E [q (Z, A, X) ∣ W, A, X] = I (A = a) / ℙ (A = a ∣ W, X)

This corresponds to the condition from Equation 3. Likewise, consider the problem of estimating a functional of the following form:

β_{t} = E [ϕ_{t} (Z, A, X) q (Z, A, X)]

(6)

where $ϕ_{t}$ is a known function in $L_{2} (Z, A, X)$ . Write $T_{t} : L_{2} (Z, A, X) \to L_{2} (W, A, X)$ where $T_{t} g (Z, A, X) = E [g (Z, A, X) ∣ W, A, X]$ . Analogous to Proposition 2.3, we have the following:

Proposition 2.5.

Under the assumption that 3 holds, $β_{t}$ is identified iff $ϕ_{t} \in 𝓝 {(T_{t})}^{⊥}$ .

Proof. Note that for any $q_{1}$ and $q_{2}$ that satisfy 3, we must have $q_{1} - q_{2} \in 𝓝 (T_{t})$ . Then the argument follows in the exact same manner as in Proposition 2.3. □

As above, it is possible to establish that $ϕ_{t} \in R (T_{t}^{'})$ is necessary for $β_{t}$ to be $\sqrt{n}$ estimable.

Lemma 2.6.

Assuming equation 3 holds and additional regularity conditions described in the Supplementary Material, $ϕ_{o} (W, X) \in R (T_{o}^{'})$ is necessary for $β_{o}$ to be $\sqrt{n}$ estimable.

Next, observe that from Equation 4, we have

E [I (A = a) q (Z, a, X) Y] = E [E [I (A = a) q (Z, a, X) Y ∣ Z, A, X]] = E [I (A = a) q (Z, a, X) E [Y ∣ Z, A, X]] = E [I (A = a) q (Z, A, X) E [Y ∣ Z, A, X]]

which is in the form of equation 6 with $ϕ_{t} (Z, A, X) = I (A = a) E [Y ∣ Z, A, X]$ which for current purposes may be assumed known. Lemma 2.6 thus implies that for $E [I (A = a) q (Z, A, X) Y]$ to be $\sqrt{n}$ estimable, there must be a function $h (W, A, X)$ such that

E [h (W, A, X) ∣ Z, A, X] = I (A = a) E [Y ∣ Z, A, X]

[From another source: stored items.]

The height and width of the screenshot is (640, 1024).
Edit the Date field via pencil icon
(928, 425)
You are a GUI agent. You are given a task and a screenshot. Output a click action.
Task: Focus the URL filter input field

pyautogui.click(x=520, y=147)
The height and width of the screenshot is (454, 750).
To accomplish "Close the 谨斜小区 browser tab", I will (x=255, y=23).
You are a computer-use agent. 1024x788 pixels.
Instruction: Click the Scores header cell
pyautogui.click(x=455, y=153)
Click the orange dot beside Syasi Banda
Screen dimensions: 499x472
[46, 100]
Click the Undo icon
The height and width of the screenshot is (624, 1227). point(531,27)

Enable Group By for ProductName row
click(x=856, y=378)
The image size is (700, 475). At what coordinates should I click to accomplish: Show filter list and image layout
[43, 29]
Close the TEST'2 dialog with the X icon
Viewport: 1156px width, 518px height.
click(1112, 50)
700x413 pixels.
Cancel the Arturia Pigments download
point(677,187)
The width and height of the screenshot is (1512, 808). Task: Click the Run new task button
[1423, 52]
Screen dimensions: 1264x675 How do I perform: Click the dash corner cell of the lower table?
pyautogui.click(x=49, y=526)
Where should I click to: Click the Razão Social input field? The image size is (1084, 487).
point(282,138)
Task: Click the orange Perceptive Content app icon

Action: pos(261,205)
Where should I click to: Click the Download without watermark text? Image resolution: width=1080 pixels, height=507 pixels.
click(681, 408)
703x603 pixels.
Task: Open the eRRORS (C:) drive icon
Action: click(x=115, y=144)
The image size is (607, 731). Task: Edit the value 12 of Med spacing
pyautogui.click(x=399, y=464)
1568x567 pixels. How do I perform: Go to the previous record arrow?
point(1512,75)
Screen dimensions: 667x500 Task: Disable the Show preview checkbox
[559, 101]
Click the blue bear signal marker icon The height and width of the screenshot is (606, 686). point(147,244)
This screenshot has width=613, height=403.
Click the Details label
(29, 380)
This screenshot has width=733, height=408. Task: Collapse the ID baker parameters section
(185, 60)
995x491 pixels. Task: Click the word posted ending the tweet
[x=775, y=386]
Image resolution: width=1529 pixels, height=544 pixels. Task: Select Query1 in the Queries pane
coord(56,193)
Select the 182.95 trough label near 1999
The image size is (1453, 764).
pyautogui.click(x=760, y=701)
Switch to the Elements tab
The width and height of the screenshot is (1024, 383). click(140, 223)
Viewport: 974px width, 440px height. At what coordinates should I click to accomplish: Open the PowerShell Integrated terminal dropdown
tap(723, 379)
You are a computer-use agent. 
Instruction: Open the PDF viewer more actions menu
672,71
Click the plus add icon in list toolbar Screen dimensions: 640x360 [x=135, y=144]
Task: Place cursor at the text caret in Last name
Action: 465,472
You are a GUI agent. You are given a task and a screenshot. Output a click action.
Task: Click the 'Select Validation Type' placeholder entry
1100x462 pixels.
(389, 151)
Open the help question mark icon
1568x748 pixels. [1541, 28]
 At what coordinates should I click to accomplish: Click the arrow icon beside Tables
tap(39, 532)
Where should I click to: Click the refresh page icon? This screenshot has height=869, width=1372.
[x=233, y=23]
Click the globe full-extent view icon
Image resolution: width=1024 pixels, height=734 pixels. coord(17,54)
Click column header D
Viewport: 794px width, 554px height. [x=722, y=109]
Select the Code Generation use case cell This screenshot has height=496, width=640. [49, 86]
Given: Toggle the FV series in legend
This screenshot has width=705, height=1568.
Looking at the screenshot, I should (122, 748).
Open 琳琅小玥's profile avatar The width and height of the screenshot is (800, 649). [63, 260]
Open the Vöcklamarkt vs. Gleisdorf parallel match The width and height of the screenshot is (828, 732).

This corresponds to the condition from Equation 1. We may conclude that taking as a primitive condition that a solution to Equation 1 exists everywhere in the model, i.e. at all laws included in the semiparametric model, identification and root-n estimation of the counterfactual outcome mean necessarily implies that a solution to 3 exists at the true data generating law. On the other hand, taking as a primitive condition that a solution to Equation 3 exists at all laws of the semiparametric model, identification and root-n estimation of the counterfactual outcome mean necessarily implies that a solution to 1 exists at the true data generating law. The present setting differs from the shadow variable missing data setting studied in Li et al. (2021) somewhat in ways worth discussing. In the current setting, we aim to account for the presence of an unmeasured confounder $U$ and the key assumption 4 to identification involves this latent variable together with two fully observed auxiliary factors in the form of a pair of proxies $Z$ and $W$ , each of which plays a specific role. In contrast, identification in a shadow variable setting does not require invoking a latent factor, and requires only a single fully observed auxiliary variable which satisfies a certain conditional independence condition (Li et al. (2021)). Despite these differences, our paper demonstrates that the analytic framework of Li et al. (2021) readily extends to the proximal causal inference setting. We further establish in the Supplementary Material that the approach actually applies to a general class of doubly robust functionals studied by Ghassami et al. (2022), for which a pair of nuisance functions is defined as solution to Fredholm integral equations. The above propositions give some motivation for assuming solutions of the Fredholm integral equations from those theorems. In the next section, we describe an estimation strategy for the counterfactual mean without the assumption of a unique $h$ or $q$ that solve the integral equations.

3. Estimation Strategy

We follow estimation strategies from Santos (2011) and Li et al. (2021). By the above discussion, it is sensible to construct solution sets for either of the Fredholm integral equations from equation 1 and 3. However, estimating solution sets for the latter requires an estimate for the propensity score. Thus, we consider estimating the solution set of equation 1. First, let $𝓗$ be a set of smooth functions. Define the solution sets of the Fredholm integral equations as follows:

𝓗_{0} = {h \in 𝓗 : E [h (W, A, X) ∣ Z, A, X] = E [Y ∣ Z, A, X]}

(7)

Under the assumptions from Theorem 2.1 and Theorem 2.2, $E [h (W, a, X)]$ has a causal interpretation as the counterfactual mean $E [Y (a)]$ . Under these assumptions, to estimate $μ_{a} : = E [Y (a)]$ , we first construct a consistent estimator ${\hat{𝓗}}_{0}$ for the set $𝓗_{0}$ ; next, we choose a specific ${\hat{h}}_{0} \in {\hat{𝓗}}_{0}$ so that it is a consistent estimator for a fixed element $h_{0} \in 𝓗_{0}$ .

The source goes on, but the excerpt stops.